Rob Price
Gutbrain Records
rob + gutbrain.com = email


2017 May 29 • Monday

The unexpected release of an unused score by a favorite composer is always thrilling and in the case of our 467th Soundtrack of the Week it's for a movie we liked: The White Buffalo. John Barry's soundtrack, which is heard in the film, was the 85th Soundtrack of the Week and now we look at the David Shire's rejected music.

This CD has both Barry's score and Shire's though only Barry's name is on the cover.

Shire's score is presented as sixteen cues, designated as "Part I', "Part II" etc. Then there are four "Camptown Medley" cues which would have been source music.

The music is pulsing and brooding, with acoustic guitar and drums working together to keep the momentum rolling while piano, strings and winds move over the foundation.

The sound is modern and deeply interesting, with Shire using 12-tone concepts for inspiration, as he did with his music for The Taking of Pelham 123.

Electric guitars are used subtly and often texturally, as are some other mysterious percussion instruments.

It's angular yet lyrical, pensive yet flowing and it makes me want to watch the movie again. I remember enjoying it the first time around. Since this recording of Shire's score exists, it would be great to have a version of the film that used it so we could compare the two experiences.

= Record extracts =
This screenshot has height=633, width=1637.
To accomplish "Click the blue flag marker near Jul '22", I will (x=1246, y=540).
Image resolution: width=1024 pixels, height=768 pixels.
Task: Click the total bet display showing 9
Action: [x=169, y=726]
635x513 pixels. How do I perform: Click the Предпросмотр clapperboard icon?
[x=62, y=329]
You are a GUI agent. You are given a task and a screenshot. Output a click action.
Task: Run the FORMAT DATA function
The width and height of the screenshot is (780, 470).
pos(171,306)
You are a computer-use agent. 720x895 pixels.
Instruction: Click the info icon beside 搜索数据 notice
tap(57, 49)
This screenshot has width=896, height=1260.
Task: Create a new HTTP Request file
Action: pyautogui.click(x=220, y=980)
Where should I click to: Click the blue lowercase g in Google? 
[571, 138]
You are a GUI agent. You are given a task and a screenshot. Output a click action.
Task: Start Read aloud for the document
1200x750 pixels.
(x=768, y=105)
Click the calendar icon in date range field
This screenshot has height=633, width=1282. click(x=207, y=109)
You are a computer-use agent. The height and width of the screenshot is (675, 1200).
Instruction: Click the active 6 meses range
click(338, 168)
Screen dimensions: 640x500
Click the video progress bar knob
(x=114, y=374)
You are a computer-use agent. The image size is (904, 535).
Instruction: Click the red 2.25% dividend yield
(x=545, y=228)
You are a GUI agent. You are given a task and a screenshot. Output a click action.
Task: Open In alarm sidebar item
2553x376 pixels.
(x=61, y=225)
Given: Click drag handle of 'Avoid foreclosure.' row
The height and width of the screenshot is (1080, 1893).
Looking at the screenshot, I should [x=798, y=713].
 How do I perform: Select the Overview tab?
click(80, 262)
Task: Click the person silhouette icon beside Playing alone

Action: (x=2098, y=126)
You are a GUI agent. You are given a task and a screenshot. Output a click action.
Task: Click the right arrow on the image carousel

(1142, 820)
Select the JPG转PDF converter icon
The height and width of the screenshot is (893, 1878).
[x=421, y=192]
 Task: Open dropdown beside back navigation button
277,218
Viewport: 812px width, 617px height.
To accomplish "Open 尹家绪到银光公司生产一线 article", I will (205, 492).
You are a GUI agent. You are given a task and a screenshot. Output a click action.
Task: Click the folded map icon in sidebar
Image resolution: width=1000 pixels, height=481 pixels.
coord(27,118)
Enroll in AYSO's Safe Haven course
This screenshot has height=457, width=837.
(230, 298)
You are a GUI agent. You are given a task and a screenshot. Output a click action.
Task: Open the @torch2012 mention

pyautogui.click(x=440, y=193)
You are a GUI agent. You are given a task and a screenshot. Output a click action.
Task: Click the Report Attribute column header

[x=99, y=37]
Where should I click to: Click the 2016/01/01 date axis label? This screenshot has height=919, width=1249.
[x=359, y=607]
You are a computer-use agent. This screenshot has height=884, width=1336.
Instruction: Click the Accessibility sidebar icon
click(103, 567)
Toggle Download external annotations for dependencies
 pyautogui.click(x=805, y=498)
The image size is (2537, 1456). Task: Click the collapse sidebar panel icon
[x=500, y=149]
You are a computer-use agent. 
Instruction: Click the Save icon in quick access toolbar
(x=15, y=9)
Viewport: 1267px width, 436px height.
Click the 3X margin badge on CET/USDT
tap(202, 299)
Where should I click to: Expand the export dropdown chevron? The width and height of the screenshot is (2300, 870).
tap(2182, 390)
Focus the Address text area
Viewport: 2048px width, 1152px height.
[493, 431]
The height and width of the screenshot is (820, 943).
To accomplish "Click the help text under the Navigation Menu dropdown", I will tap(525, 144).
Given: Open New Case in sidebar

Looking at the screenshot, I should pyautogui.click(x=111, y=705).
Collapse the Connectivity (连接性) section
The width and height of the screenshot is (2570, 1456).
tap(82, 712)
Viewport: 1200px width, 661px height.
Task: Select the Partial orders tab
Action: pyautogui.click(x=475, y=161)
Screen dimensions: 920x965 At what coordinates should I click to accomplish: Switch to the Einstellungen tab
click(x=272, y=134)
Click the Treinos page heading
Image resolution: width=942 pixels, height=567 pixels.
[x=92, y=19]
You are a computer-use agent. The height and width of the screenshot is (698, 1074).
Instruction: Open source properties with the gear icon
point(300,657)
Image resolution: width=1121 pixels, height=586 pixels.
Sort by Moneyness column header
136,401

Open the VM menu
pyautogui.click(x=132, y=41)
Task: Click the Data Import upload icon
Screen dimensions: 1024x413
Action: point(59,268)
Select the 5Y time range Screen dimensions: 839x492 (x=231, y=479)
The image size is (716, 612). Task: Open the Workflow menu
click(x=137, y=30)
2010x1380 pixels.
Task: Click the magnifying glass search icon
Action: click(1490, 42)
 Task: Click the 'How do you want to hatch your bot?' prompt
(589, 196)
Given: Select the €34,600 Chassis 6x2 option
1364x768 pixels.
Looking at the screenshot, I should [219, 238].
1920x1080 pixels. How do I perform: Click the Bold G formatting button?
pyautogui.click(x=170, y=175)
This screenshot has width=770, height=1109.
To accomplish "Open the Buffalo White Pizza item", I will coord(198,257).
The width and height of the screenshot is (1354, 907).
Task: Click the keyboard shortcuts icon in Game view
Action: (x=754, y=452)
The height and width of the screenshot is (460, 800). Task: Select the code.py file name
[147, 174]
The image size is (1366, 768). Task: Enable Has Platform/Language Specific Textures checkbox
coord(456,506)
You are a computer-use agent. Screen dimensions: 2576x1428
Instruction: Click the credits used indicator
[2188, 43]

= Problems =
A) Answer these questions using the review of David Shire's unused score for The White Buffalo:
(i) Which number in the Soundtrack of the Week series was John Barry's score for the film?
(ii) Into how many cues is Shire's score divided on the CD?
(iii) For which other film did Shire also draw on 12-tone concepts?
B) Go on with the review of David Shire's rejected score for The White Buffalo, beginning after its final sentence.

= Results of the exercise =
A)
(i) It was the 85th Soundtrack of the Week.
(ii) It is divided into sixteen cues.
(iii) He also drew on them for The Taking of Pelham 123.

B)
2017 May 22 • Monday

The 466th Soundtrack of the Week is something of a time capsule. This kind of movie was a whole thing in the mid-twentieth century. I suppose there are movies these days which perform the same function but so much has changed; it's a different language. This week we're listening to the music for Palm Springs Weekend, which is mostly by Frank Perkins.

This is the original album release, so it features lots of songs performed by stars of the movie.

Troy Donahue sings "Live Young", which sounds like it goes with or near an opening credits sequence or some other sort of main title business. Mainstream pop culture of his era, the early 1960s, is still how we think of the 1950s, and this song is squeaky clean and upbeat.

Folk music had been a big deal for several years so The Modern Folk Quartet is here singing "Ox Driver", which is actually a pretty catchy and exciting song with a lot of momentum and some impressive finger picking and vocal harmonies.

Connie Stevens sings "What Will I Tell Him", a beautiful love song that's been very tastefully arranged for strings and combo with electric guitar.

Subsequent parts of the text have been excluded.